The Environmental Protection Agency alleged Fiat Chrysler put software in 2014-2016 Jeep Grand Cherokee and Ram 1500 models that allows them to exceed pollution limits. The EPA stopped short of calling the software a “defeat device” but said the carmaker failed to disclose its use. Fiat Chrysler said it meets all applicable regulatory requirements and will work with President-elect Donald Trump’s administration to contest the allegations.
Fiat Chrysler becomes the second automaker in less than three years the EPA has accused of violating the law by using software to help its diesel vehicles pass laboratory emissions tests. Volkswagen, which admitted to using defeat devices in September 2015, agreed Wednesday to pay a $4.3 billion fine, boosting the cost of the scandal to about 20.5 billion euros ($21.9 billion).
Fiat Chrysler’s case is “completely different” from Volkswagen’s, Chief Executive Officer Sergio Marchionne said in a conference call with reporters Thursday. He called the timing of the EPA’s notice of a violation “very strange” and said the Italian-American automaker rescued by the Obama administration in 2009 had discussed emissions with the EPA for more than a year.
“I am really ticked off,” Marchionne said. Fiat Chrysler fell as much as 18 percent, the biggest intraday drop since the stock began trading in October 2014. The shares pared losses after the CEO’s conference call, trading down 8.6 percent to $10.13 as of 1:35 p.m. in New York.
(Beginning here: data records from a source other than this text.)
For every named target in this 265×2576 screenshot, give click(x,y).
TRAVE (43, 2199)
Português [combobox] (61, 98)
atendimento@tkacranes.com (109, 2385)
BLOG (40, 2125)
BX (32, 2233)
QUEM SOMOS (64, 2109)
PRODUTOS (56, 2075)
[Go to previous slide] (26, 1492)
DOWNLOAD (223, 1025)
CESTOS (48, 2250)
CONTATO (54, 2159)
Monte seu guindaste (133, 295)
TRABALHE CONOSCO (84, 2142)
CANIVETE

Fiat Chrysler’s alleged violations could result in fines of as much as $44,539 per vehicle, Cynthia Giles, the EPA’s enforcement chief, said in a conference call. The total potential penalty could be as much as $4.6 billion, based on the cost per vehicle and the number of cars. Volkswagen faced punishment of up to about $18 billion.
“Our meetings with Fiat Chrysler to date have not produced a viable explanation” for the software, Giles said during a conference call the EPA hosted with reporters. “This is a clear violation of the Clean Air Act.”
Fiat Chrysler “intends to work with the incoming administration to present its case and resolve this matter fairly and equitably,” the automaker said in a statement. “The company’s diesel-powered vehicles meet all applicable regulatory requirements.”
The company’s bonds also fell. Its $1.47 billion of 5.25 percent coupon notes due in 2023 sank 4 cents to 99.7 cents at 11:19 a.m. in New York, according to Trace, the bond-price reporting system of the Financial Industry Regulatory Authority. That’s the biggest decline since the notes were sold in July 2015.
The EPA says it discovered Fiat Chrysler’s allegedly illegal software while conducting enhanced testing of other diesel vehicles in the wake of VW’s scandal. The agency said it’s now up to Fiat Chrysler to demonstrate the software was not a defeat device like VW used.“Chrysler’s alleged misbehavior — rigging its trucks, VW-like, to increase pollution of our lungs and lying about it — is appalling,” Dan Becker, director of the Safe Climate Campaign, said in an emailed statement.
The EPA’s violation notice said Fiat Chrysler’s diesel engine system had eight control devices changing the emissions of the vehicles under certain conditions that the company didn’t disclose.
Not all such systems are cheat devices like Volkswagen used, said John German, senior fellow at the International Council on Clean Transportation, a Washington-based non-profit that conducts technical and scientific analysis. ICCT played a central role in exposing Volkswagen’s cheat devices.
German said the government allows control devices, but they can’t be used to change emissions to meet testing requirements and they must be disclosed.
“The EPA is still investigating whether these are cheat devices,” German said in a phone interview. “VW got hit hard because they lied, covered it up and didn’t have a fix.”
Marchionne said he presumes that the U.S. Justice Department is also investigating the company. The CEO insisted that the software wasn’t intended to bypass emissions tests or operate differently in evaluation than in real-world use, calling such allegations “absolute nonsense.”
“This software doesn’t look for anything,” he said. “It just runs.”